A pair of sneakers protrude from a wall of faux shrubbery at the end (or, beginning should you enter here), a stand-in for the artist observing, or maybe consumed by, the world he’s trying to make sense of?
“Corey Escoto: Sleight of Hand” is the first part of the 2014 Pittsburgh Biennial, which will spread across eight venues with the last opening occurring Sept. 27. The next part will open from 6 to 9 p.m. Aug. 1 at the Pittsburgh Glass Center.
Amanda Donnan, the Carnegie’s assistant curator of contemporary art, chose Mr. Escoto for his first solo museum show and first opportunity to exhibit individually in Pittsburgh. The artist, born in 1983 in Amarillo, Texas, has lived here since 2010 and exhibited nationally and internationally.
“Sleight” continues through Sept. 29. Information: 412-622-3131 or www.cmoa.org.
Sandbox’s final days
“The Sandbox: At Play With the Photobook,” a richly informative participatory installation cum project by artists-in-residence Melissa Catanese and Ed Panar, is winding down with its final stage, “The Life of Objects,” ending Monday at Carnegie Museum of Art. Ms. Catanese and Mr. Panar, owners of Spaces Corners bookshop and gallery in Lawrenceville, champion the photobook as a unique artform distinguished by selection and placement of images contained therein. “The Sandbox” is part of the museum’s innovative Hillman Photography Initiative. Themes visited, with relative photobooks available to peruse, include puzzles, social studies, time & place, archives, and science fiction & dreams.

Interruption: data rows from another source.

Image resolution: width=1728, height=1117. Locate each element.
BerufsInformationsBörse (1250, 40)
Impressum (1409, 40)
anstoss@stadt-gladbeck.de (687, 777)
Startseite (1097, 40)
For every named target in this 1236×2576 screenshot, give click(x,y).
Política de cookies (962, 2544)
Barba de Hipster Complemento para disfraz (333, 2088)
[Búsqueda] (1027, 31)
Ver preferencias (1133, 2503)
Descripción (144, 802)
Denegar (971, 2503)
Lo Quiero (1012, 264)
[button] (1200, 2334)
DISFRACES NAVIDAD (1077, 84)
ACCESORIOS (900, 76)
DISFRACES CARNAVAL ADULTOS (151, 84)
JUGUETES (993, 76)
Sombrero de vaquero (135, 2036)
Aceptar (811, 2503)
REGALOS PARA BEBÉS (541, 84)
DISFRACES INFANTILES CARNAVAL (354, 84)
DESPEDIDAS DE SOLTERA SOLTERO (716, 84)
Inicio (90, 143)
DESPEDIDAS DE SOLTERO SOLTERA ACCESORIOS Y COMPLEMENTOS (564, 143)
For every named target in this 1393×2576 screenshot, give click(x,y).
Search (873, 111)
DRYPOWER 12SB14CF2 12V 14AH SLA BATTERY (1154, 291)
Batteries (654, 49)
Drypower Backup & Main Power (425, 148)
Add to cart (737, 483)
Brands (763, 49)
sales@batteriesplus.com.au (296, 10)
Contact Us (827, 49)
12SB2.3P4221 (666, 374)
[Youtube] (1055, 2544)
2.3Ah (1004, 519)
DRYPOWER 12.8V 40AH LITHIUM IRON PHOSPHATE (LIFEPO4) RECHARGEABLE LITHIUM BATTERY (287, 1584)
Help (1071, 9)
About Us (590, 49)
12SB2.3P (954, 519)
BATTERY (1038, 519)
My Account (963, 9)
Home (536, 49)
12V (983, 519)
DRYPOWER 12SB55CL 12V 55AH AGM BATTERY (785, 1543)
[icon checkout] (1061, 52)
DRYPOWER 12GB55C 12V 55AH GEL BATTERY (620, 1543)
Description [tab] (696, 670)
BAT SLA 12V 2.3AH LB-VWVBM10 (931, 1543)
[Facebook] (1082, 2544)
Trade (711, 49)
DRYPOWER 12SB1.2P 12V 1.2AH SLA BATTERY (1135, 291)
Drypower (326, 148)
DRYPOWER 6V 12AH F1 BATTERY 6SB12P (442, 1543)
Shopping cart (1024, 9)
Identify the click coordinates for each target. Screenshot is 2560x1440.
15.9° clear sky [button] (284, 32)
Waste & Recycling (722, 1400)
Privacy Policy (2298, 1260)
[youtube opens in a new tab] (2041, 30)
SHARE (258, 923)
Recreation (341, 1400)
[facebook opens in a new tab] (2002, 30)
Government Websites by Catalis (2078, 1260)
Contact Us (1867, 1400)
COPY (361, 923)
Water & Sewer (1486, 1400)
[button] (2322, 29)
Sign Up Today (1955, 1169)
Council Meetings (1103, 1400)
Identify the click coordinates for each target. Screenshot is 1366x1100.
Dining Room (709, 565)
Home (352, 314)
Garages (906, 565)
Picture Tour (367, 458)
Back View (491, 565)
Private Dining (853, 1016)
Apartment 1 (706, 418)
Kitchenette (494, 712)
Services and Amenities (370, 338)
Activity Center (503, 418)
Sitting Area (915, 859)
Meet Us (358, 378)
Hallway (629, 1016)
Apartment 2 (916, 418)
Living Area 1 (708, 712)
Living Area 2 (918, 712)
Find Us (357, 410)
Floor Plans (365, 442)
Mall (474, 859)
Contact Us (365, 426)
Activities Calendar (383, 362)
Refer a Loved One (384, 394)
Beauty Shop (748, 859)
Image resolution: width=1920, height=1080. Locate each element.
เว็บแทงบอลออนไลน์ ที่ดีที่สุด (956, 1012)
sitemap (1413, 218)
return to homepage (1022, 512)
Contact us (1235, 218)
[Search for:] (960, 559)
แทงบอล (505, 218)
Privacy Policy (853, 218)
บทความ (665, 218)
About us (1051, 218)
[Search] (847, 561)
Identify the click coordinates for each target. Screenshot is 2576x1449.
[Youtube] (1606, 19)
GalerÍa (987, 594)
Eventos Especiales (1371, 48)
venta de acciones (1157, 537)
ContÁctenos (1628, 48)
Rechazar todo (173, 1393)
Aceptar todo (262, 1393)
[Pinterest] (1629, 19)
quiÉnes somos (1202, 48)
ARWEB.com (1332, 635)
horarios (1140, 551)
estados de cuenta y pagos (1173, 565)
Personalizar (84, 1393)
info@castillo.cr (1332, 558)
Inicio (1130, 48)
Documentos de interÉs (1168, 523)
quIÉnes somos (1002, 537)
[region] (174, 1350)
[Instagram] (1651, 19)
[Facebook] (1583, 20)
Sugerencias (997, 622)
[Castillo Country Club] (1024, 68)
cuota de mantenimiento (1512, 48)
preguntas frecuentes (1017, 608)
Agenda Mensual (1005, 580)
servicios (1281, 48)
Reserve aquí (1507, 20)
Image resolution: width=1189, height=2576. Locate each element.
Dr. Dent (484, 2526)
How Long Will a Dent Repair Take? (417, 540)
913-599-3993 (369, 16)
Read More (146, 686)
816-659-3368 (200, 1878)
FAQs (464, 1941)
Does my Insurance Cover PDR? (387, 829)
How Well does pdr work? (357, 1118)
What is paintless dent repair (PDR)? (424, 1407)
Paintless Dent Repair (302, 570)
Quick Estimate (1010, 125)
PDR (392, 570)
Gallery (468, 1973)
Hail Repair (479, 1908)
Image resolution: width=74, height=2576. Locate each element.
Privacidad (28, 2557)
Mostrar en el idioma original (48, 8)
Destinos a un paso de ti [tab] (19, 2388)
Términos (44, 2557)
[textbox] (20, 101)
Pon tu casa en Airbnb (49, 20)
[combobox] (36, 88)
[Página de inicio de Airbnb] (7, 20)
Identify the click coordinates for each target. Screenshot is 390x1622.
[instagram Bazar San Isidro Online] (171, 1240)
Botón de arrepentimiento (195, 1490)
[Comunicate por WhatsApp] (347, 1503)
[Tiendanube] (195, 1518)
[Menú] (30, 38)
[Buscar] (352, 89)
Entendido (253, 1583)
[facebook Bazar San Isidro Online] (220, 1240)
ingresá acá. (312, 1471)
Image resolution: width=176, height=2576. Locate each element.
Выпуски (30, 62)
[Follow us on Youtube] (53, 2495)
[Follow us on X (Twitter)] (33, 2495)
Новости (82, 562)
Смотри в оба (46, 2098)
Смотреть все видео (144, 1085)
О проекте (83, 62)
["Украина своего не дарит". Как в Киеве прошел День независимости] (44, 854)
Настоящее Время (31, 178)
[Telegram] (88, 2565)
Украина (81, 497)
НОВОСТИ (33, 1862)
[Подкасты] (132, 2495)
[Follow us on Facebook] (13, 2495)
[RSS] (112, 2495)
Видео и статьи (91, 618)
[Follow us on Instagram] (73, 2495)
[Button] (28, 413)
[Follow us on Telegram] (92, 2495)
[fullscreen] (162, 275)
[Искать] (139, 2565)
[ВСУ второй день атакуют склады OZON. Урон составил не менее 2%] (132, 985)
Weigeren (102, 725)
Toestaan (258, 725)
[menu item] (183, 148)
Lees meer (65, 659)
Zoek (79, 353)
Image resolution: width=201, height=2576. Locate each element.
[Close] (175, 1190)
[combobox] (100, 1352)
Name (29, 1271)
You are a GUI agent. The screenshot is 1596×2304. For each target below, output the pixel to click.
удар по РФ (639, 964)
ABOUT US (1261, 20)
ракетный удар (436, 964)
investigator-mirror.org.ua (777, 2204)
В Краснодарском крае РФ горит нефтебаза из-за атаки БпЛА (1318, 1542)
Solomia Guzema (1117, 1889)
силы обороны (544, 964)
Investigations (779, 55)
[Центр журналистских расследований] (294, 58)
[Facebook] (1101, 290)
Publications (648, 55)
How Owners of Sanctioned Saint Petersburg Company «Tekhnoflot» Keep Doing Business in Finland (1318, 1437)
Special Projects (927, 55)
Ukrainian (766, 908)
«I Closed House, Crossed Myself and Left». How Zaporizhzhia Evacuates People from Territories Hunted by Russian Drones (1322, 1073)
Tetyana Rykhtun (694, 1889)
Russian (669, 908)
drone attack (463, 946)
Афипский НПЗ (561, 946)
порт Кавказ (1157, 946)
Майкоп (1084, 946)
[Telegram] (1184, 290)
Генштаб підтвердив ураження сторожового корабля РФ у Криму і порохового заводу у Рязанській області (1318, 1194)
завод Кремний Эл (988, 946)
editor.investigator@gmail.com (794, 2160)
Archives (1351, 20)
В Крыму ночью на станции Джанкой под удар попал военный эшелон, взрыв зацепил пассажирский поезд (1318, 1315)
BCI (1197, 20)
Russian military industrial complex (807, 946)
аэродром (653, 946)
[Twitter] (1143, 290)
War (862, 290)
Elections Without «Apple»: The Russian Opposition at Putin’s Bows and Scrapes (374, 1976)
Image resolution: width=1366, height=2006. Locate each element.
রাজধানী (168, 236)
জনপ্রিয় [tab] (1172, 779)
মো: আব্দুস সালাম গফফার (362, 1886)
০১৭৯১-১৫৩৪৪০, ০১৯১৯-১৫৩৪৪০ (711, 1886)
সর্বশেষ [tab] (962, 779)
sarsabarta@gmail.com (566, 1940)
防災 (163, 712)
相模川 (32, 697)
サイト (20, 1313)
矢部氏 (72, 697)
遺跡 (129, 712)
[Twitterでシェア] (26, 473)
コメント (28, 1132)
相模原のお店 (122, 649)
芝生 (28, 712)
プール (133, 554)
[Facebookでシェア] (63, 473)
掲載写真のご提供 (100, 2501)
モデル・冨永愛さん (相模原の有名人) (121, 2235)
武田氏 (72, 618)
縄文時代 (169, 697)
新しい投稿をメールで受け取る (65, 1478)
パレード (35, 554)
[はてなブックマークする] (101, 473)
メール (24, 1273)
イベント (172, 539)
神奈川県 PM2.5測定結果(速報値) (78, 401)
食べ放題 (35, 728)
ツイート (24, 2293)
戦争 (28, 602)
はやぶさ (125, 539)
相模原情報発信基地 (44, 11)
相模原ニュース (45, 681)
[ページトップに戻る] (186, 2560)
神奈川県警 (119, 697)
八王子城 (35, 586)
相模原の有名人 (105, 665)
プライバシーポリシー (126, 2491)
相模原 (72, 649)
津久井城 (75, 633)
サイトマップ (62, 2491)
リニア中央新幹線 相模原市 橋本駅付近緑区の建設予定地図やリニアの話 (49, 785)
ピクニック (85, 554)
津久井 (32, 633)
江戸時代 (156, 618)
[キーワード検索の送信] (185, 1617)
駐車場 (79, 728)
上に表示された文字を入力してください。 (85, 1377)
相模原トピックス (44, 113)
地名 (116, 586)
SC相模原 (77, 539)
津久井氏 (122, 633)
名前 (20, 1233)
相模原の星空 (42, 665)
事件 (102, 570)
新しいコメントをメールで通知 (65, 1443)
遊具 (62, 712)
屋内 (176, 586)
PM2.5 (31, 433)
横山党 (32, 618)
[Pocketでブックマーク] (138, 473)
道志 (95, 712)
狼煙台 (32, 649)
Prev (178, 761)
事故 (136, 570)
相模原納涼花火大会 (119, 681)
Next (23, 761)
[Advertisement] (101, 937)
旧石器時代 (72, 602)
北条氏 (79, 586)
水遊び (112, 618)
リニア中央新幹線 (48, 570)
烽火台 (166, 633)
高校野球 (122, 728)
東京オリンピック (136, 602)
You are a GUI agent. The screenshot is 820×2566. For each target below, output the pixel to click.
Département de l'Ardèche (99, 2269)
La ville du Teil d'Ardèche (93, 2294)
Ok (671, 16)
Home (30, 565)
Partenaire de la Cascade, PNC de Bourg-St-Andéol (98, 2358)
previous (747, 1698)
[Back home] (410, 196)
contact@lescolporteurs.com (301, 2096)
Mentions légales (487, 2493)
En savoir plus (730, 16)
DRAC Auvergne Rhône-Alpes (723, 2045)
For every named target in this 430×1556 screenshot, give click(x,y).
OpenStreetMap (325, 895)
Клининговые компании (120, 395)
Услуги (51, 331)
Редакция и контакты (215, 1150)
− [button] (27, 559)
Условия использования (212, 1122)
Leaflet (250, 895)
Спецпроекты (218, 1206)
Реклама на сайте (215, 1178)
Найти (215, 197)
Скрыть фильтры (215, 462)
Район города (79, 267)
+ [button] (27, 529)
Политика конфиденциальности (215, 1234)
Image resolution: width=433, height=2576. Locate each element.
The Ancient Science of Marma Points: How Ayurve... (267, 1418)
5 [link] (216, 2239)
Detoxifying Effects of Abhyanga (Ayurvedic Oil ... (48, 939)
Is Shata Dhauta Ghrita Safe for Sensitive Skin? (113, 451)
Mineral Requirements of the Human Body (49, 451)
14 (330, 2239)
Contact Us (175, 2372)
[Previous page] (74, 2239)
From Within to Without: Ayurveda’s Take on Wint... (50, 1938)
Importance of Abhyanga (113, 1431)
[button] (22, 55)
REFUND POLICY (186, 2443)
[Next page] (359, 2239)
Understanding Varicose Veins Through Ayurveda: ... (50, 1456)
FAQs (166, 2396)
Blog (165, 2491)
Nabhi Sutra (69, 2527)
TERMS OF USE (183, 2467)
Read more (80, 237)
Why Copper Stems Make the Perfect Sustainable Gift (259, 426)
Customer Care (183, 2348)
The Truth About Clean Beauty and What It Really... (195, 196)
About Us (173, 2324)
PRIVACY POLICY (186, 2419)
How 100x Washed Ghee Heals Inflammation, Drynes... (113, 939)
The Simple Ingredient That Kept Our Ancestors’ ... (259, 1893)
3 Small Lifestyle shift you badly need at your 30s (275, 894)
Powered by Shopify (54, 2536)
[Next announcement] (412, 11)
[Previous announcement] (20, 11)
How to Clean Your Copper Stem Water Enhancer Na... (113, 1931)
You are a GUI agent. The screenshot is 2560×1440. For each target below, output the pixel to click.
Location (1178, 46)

In the same space, images from “A People’s History of Pittsburgh” are projected or otherwise presented. Individuals may submit family or historic images electronically or bring photographs to the museum to be scanned during specified times (the next is 10 a.m.-8 p.m.Thursday). Submitted images are displayed on the Hillman Photography Initiative website and may be included in a future print publication. Information: www.nowseethis.org.
Jo-Anne Bates talk
Jo-Anne Bates will give an artist talk at 6:30 p.m. Friday during the 5:30 to 8 p.m. opening of her exhibition, “Monotype Prints: An Exploration of Color,” at the Pittsburgh Cultural Trust 709 Penn Gallery, 709 Penn Ave., Downtown. The prints were inspired by “the incredible colors and textures of the land, the people and their clothing that I experienced during my visit to South Africa,” Ms. Bates said in an artist statement. The exhibition continues through Aug. 31 and is open daily except Mondays.
River of Words
“River of Words,” the first of a series of temporary public artworks planned for the City of Asylum’s Garden-to-Garden Trail on the North Side, will debut with a free public reception from 6 to 8:15 p.m. Friday at the Alphabet City Tent, 318 Sampsonia Way. More than 40 North Side residents are participating in the community-wide art installation, hosting “words in residence” on their homes or gardens. “River of Words” was created in residency by Venezuelan artists Carolina Arnal and Gisela Romero and author Israel Centeno, who will speak about the project. The Office of Public Art will lead tours of the artwork at 7 and 7:30 p.m. Information: www.cityofasylumpittsburgh.org.
Unveiling benefits pool
A fundraiser for the Friends of Dormont Pool is centered on the unveiling of a painting of the historic venue by Pittsburgh artist Johno Prascak from 8 to 11 p.m. Aug. 16 at James Gallery, 413 S. Main St., West End. The evening will include beverages and hors d’oeuvres and music by pianist Max Leake. Prints of “Dormont Pool” will be available for purchase and the original will be auctioned that night. The evening will also honor Muriel Moreland of the Dormont Historical Society. Tickets, $60 or $100/couple, may be purchased at 412-561-7692 or ShowClix.com. They will be $75 at the door.